RECORDS SUPPLIED Start Marker
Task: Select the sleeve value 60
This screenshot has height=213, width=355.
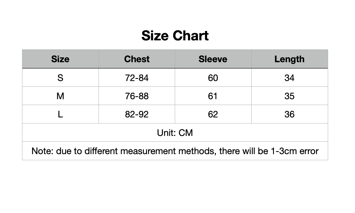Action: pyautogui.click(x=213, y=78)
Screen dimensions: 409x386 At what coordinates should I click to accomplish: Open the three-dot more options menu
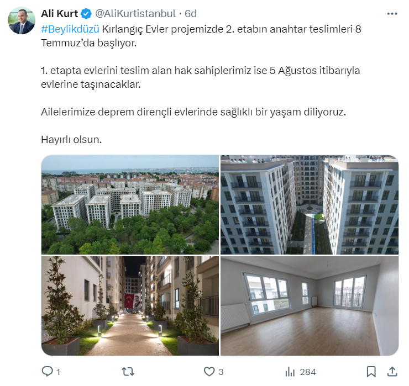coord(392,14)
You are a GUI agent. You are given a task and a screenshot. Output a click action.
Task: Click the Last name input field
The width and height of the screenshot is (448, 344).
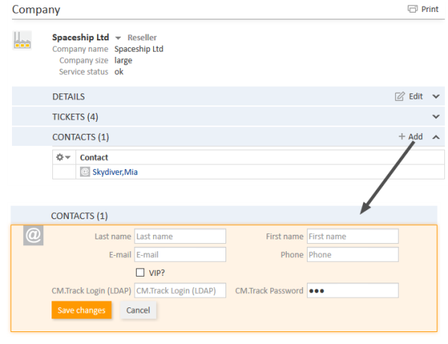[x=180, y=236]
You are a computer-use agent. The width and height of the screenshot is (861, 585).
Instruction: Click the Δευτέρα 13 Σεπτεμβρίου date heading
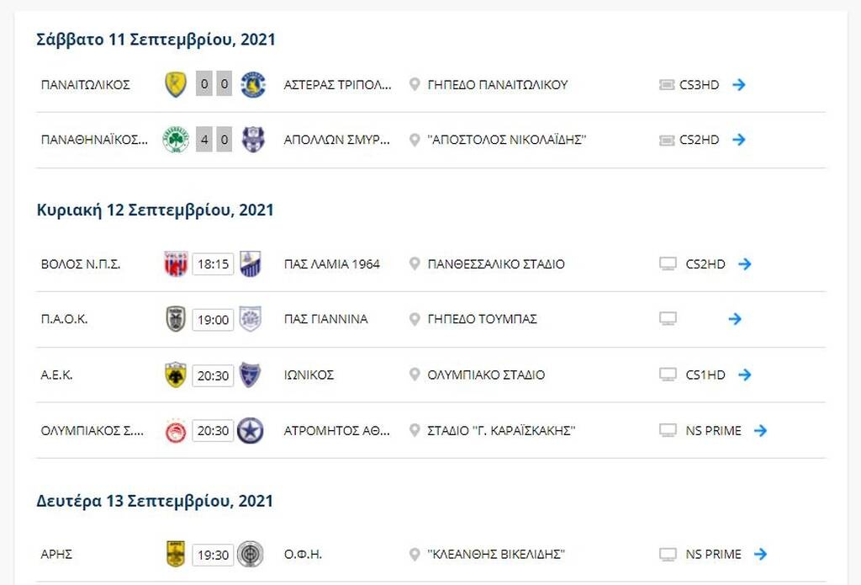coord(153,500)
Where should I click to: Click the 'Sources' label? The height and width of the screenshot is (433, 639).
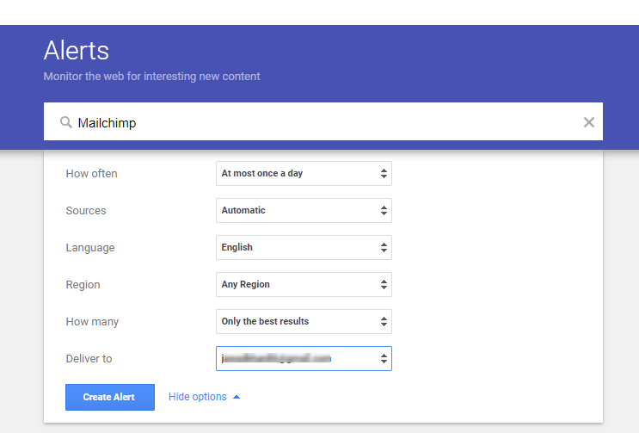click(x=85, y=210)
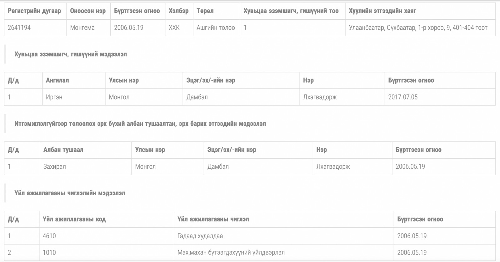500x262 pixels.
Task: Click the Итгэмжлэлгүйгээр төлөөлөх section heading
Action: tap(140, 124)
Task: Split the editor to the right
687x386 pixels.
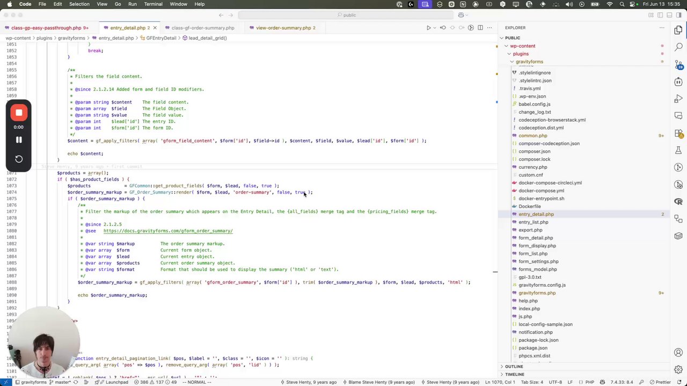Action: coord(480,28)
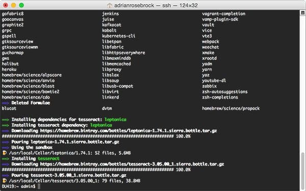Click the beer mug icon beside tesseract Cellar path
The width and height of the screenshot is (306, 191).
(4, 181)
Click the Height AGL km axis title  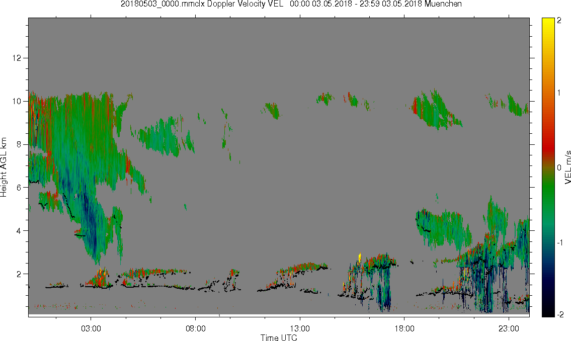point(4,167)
RECORDS SUPPLIED End Marker
[REQUIRED ACTION] Copy exactly, and only, the lines from the first line of the material through the line that contains "You are a computer-use", both ends kept; no pictures.

[RESPONSE]
Task: Select the sleeve value 60
This screenshot has height=213, width=355.
Action: pyautogui.click(x=213, y=78)
Screen dimensions: 409x386 At what coordinates should I click to accomplish: Open the three-dot more options menu
coord(392,14)
You are a GUI agent. You are given a task and a screenshot. Output a click action.
Task: Click the Last name input field
The width and height of the screenshot is (448, 344).
[x=180, y=236]
You are a computer-use agent. The width and height of the screenshot is (861, 585).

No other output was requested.